Aim of the exercise: Please repeat every line below exactly, from the first to the last.

Exercise material:
=== Begin Enclosure ===
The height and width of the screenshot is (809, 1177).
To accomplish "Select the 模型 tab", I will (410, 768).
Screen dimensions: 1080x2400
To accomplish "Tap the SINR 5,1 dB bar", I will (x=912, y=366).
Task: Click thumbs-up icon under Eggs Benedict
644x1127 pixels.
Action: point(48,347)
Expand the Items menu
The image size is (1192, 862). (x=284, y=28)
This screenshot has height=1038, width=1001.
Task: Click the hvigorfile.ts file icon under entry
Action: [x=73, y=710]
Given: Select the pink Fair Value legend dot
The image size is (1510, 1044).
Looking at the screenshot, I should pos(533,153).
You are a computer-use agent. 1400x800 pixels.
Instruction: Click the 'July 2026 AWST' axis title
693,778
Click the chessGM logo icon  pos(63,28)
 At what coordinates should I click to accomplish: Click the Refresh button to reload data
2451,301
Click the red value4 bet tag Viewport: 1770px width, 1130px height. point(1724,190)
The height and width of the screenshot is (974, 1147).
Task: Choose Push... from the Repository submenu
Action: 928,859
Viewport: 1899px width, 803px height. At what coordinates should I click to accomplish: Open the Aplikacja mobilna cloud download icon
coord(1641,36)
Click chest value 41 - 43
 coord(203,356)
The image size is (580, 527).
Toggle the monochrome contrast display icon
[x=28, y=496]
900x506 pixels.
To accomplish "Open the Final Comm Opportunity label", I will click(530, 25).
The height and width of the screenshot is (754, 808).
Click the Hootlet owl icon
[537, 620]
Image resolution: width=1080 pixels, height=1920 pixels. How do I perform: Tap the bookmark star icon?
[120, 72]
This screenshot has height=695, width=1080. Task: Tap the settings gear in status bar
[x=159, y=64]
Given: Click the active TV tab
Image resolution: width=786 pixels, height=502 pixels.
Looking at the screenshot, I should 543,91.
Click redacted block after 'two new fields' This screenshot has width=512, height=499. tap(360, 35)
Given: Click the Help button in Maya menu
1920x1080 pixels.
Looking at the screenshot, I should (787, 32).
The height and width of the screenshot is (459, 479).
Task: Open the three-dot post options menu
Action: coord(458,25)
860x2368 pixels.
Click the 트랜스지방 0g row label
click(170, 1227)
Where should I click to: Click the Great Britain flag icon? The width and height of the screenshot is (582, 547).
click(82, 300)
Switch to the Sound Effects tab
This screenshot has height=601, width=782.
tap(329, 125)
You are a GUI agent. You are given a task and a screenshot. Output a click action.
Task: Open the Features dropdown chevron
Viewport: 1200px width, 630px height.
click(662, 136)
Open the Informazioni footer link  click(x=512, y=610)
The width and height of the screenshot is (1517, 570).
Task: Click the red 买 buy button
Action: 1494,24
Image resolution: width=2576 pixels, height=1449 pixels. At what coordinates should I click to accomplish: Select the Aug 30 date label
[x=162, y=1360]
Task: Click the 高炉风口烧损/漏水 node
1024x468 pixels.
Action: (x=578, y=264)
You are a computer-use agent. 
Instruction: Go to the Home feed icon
=== End Enclosure ===
Result:
The height and width of the screenshot is (809, 1177).
To accomplish "Select the 模型 tab", I will (410, 768).
Screen dimensions: 1080x2400
To accomplish "Tap the SINR 5,1 dB bar", I will (x=912, y=366).
Task: Click thumbs-up icon under Eggs Benedict
644x1127 pixels.
Action: point(48,347)
Expand the Items menu
The image size is (1192, 862). (x=284, y=28)
This screenshot has height=1038, width=1001.
Task: Click the hvigorfile.ts file icon under entry
Action: [x=73, y=710]
Given: Select the pink Fair Value legend dot
The image size is (1510, 1044).
Looking at the screenshot, I should pos(533,153).
You are a computer-use agent. 1400x800 pixels.
Instruction: Click the 'July 2026 AWST' axis title
693,778
Click the chessGM logo icon  pos(63,28)
 At what coordinates should I click to accomplish: Click the Refresh button to reload data
2451,301
Click the red value4 bet tag Viewport: 1770px width, 1130px height. point(1724,190)
The height and width of the screenshot is (974, 1147).
Task: Choose Push... from the Repository submenu
Action: 928,859
Viewport: 1899px width, 803px height. At what coordinates should I click to accomplish: Open the Aplikacja mobilna cloud download icon
coord(1641,36)
Click chest value 41 - 43
 coord(203,356)
The image size is (580, 527).
Toggle the monochrome contrast display icon
[x=28, y=496]
900x506 pixels.
To accomplish "Open the Final Comm Opportunity label", I will click(530, 25).
The height and width of the screenshot is (754, 808).
Click the Hootlet owl icon
[537, 620]
Image resolution: width=1080 pixels, height=1920 pixels. How do I perform: Tap the bookmark star icon?
[120, 72]
This screenshot has height=695, width=1080. Task: Tap the settings gear in status bar
[x=159, y=64]
Given: Click the active TV tab
Image resolution: width=786 pixels, height=502 pixels.
Looking at the screenshot, I should 543,91.
Click redacted block after 'two new fields' This screenshot has width=512, height=499. tap(360, 35)
Given: Click the Help button in Maya menu
1920x1080 pixels.
Looking at the screenshot, I should (787, 32).
The height and width of the screenshot is (459, 479).
Task: Open the three-dot post options menu
Action: coord(458,25)
860x2368 pixels.
Click the 트랜스지방 0g row label
click(170, 1227)
Where should I click to: Click the Great Britain flag icon? The width and height of the screenshot is (582, 547).
click(82, 300)
Switch to the Sound Effects tab
This screenshot has height=601, width=782.
tap(329, 125)
You are a GUI agent. You are given a task and a screenshot. Output a click action.
Task: Open the Features dropdown chevron
Viewport: 1200px width, 630px height.
click(662, 136)
Open the Informazioni footer link  click(x=512, y=610)
The width and height of the screenshot is (1517, 570).
Task: Click the red 买 buy button
Action: 1494,24
Image resolution: width=2576 pixels, height=1449 pixels. At what coordinates should I click to accomplish: Select the Aug 30 date label
[x=162, y=1360]
Task: Click the 高炉风口烧损/漏水 node
1024x468 pixels.
Action: (x=578, y=264)
You are a computer-use agent. 
Instruction: Go to the Home feed icon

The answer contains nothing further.